### What is needed
Exact copy, no pictures: every line from the one that contains "Task: Click the 画线 drawing tools button" through the end of the data below, and nothing else.

### Provided information
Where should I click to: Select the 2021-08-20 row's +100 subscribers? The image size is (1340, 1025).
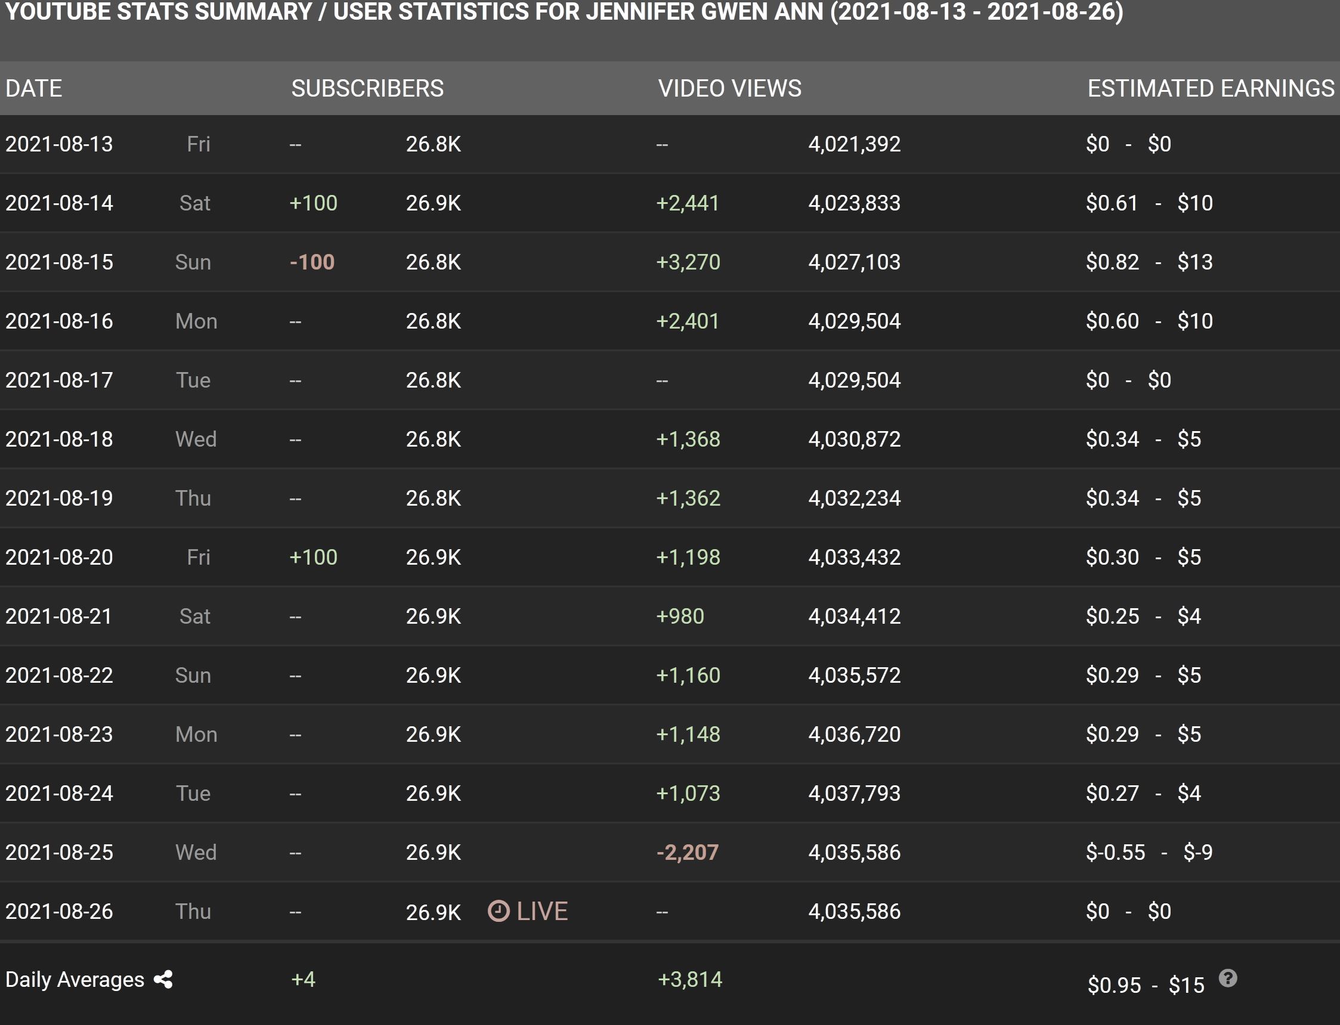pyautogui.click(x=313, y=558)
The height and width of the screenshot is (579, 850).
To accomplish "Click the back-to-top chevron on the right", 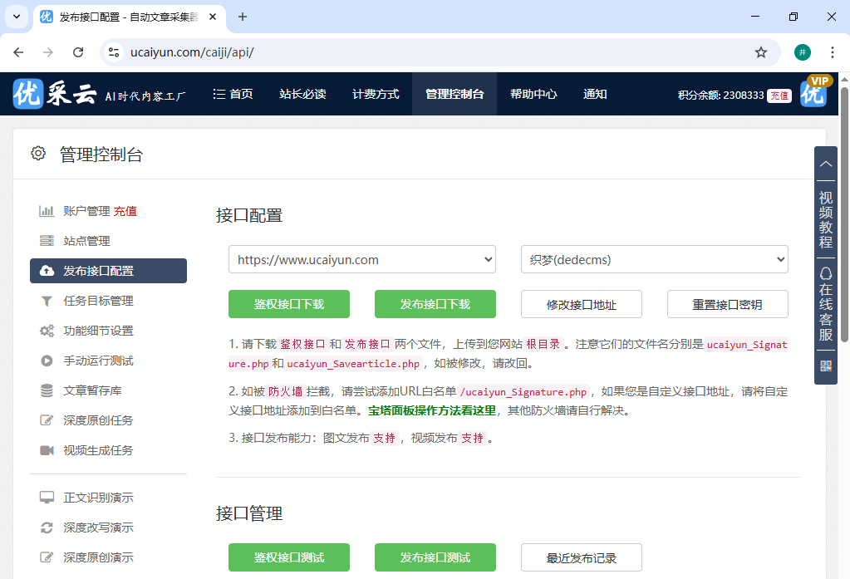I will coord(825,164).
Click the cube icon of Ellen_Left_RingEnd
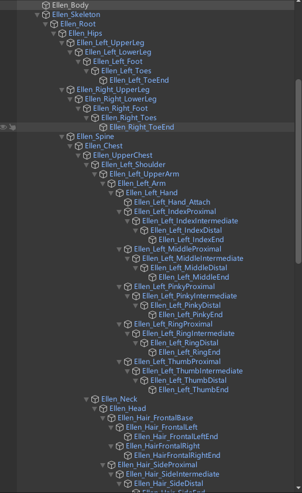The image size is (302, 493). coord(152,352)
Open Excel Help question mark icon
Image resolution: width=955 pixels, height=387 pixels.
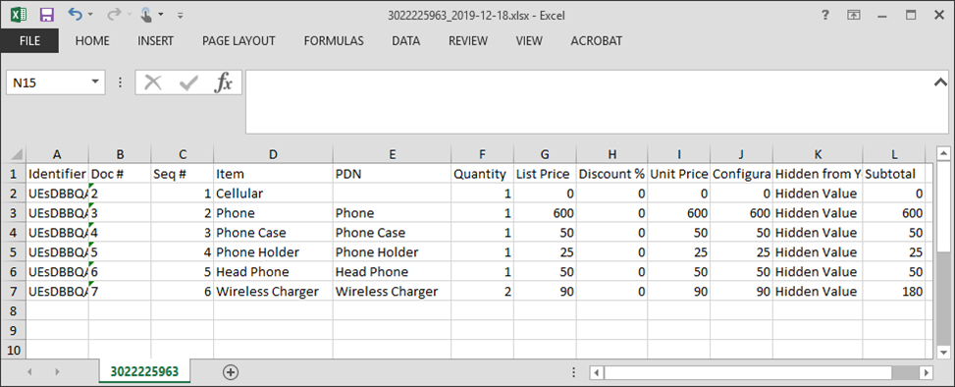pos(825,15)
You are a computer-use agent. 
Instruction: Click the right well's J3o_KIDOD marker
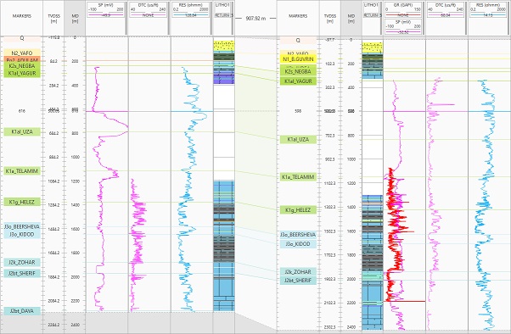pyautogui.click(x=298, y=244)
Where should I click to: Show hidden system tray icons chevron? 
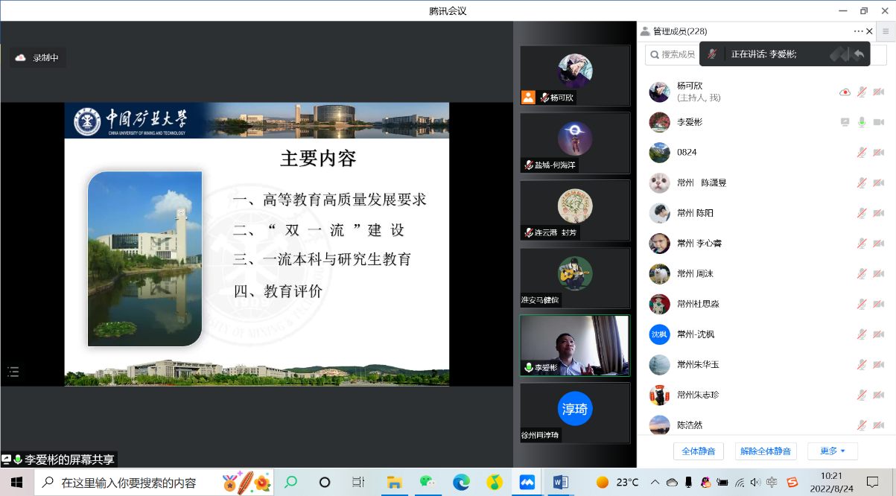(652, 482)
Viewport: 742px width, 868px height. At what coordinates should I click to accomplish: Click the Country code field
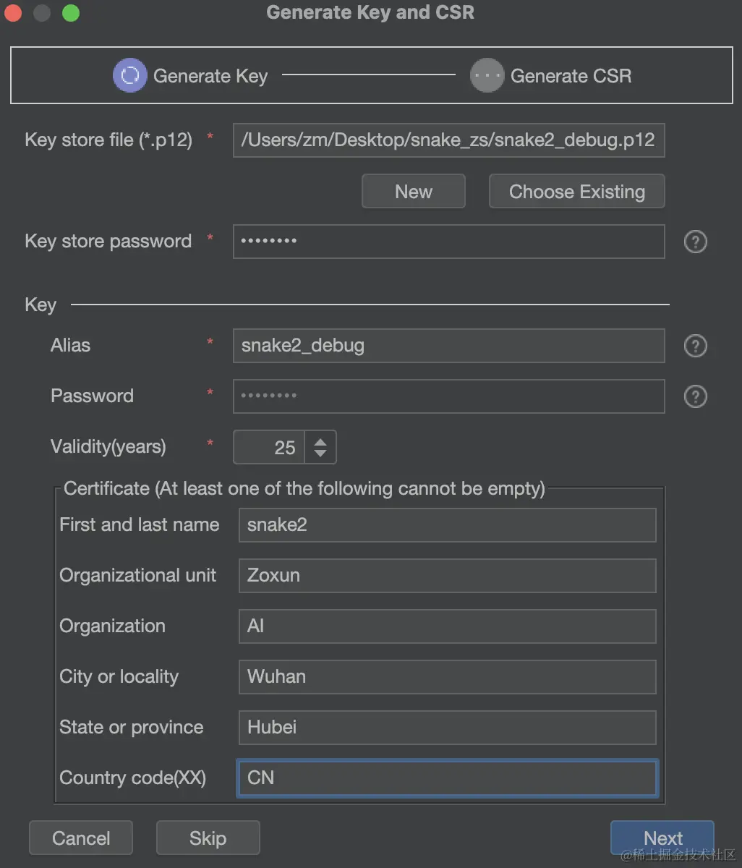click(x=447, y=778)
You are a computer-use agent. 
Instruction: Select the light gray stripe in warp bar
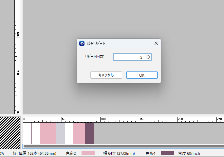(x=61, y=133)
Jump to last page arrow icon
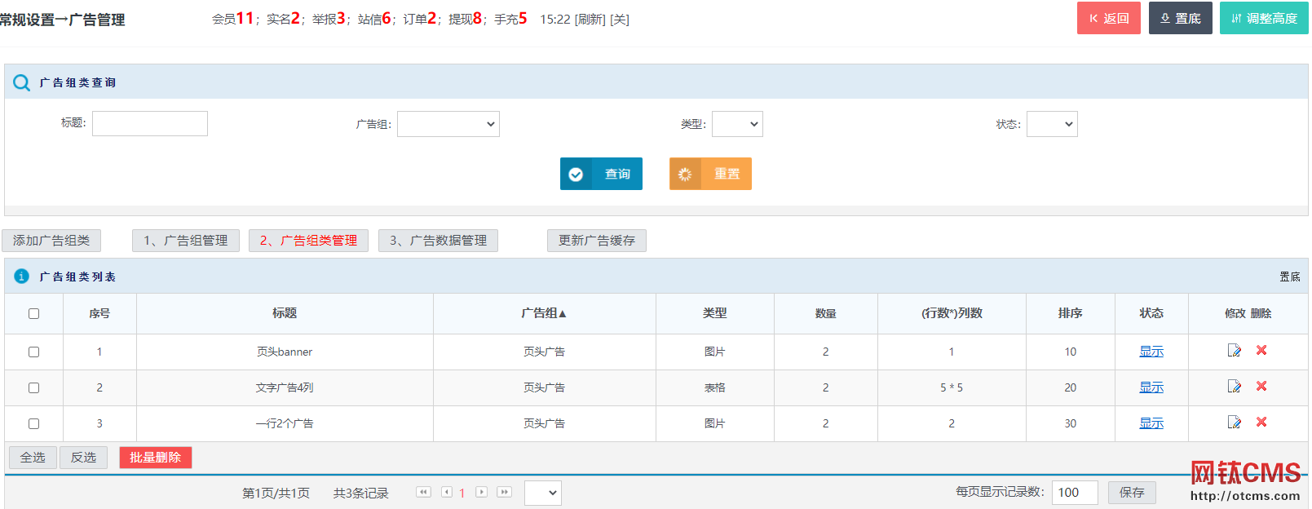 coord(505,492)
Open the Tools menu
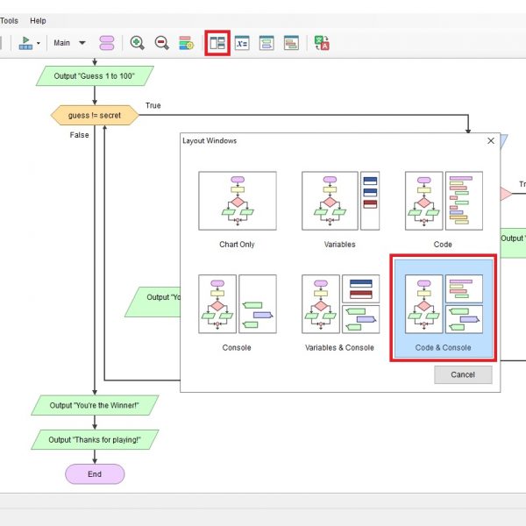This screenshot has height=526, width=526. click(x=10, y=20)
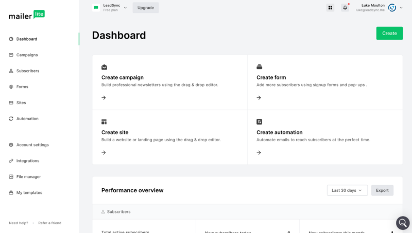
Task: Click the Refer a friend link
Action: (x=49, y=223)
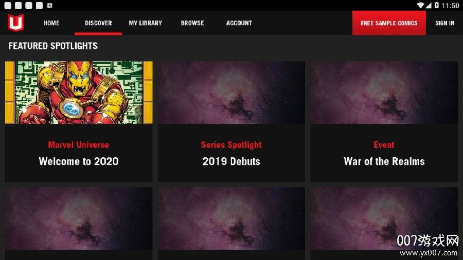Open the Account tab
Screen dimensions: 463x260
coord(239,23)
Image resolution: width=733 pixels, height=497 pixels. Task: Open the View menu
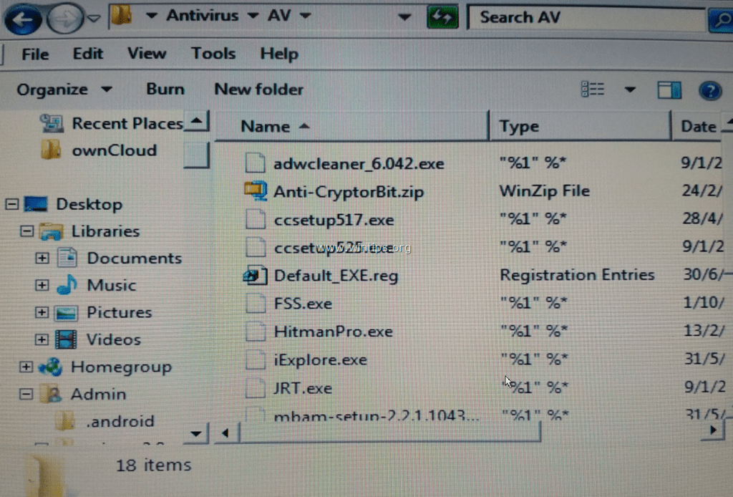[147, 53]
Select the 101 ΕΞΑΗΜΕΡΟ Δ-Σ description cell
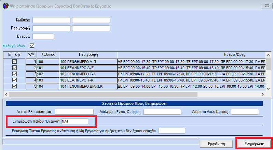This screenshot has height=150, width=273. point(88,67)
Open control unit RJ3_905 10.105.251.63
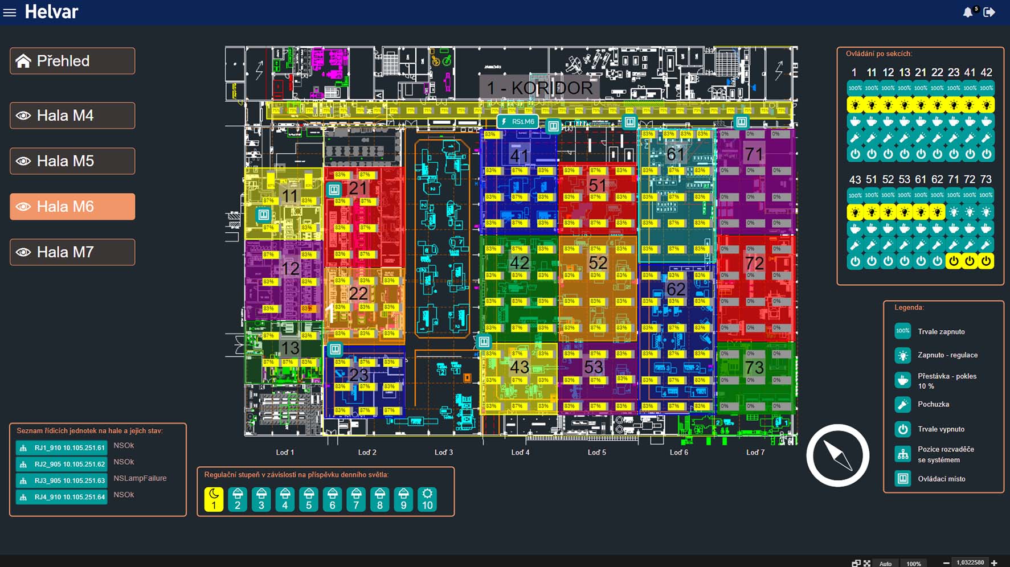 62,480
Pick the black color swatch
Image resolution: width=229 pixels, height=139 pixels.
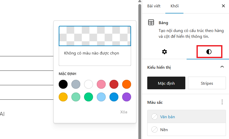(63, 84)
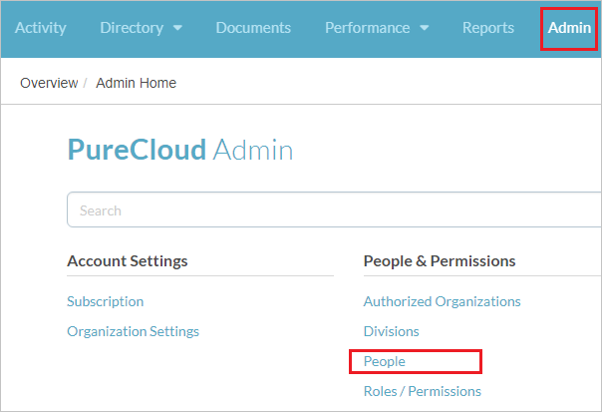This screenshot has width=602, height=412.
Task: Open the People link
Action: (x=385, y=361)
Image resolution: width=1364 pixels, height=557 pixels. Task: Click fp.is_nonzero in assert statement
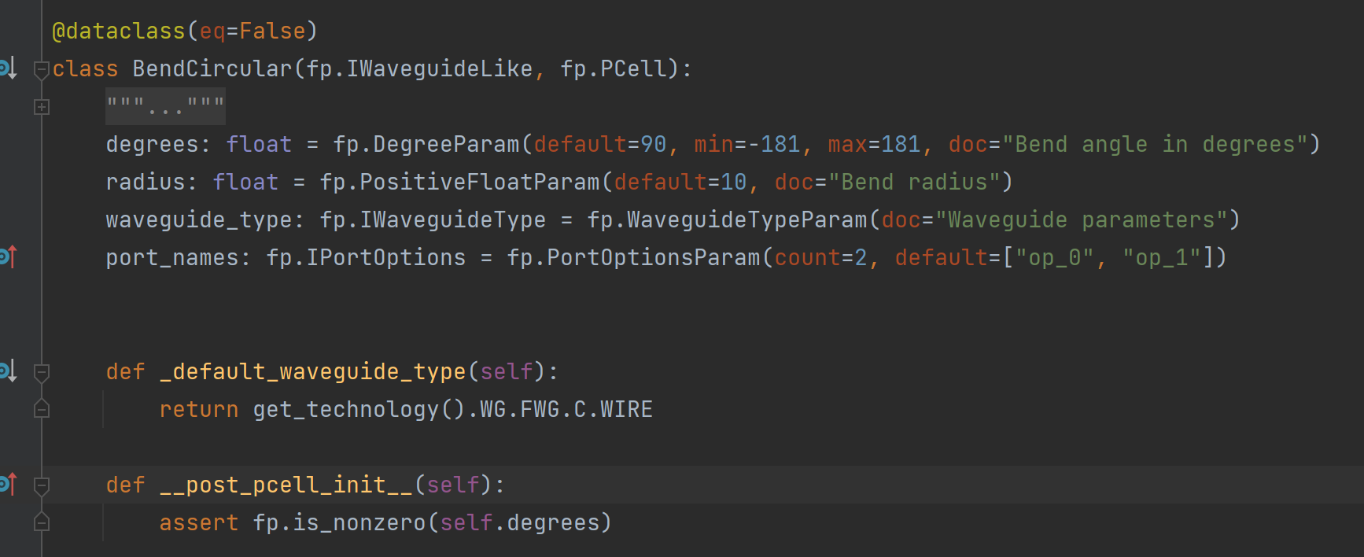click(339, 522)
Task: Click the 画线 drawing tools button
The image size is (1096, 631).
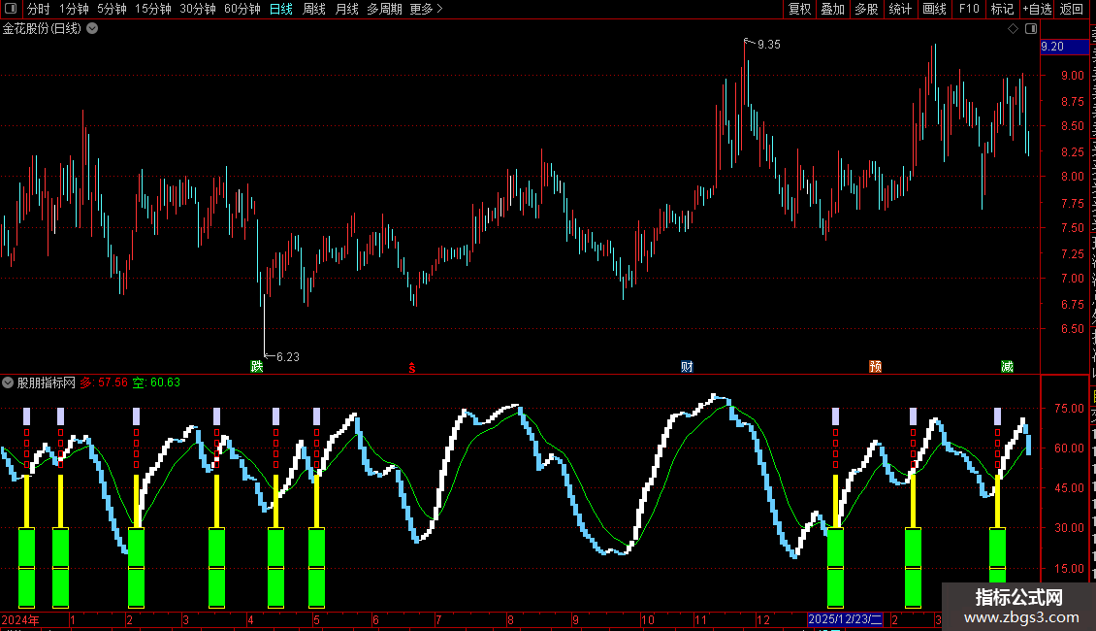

### Result of this task
Task: Click the 画线 drawing tools button
The image size is (1096, 631).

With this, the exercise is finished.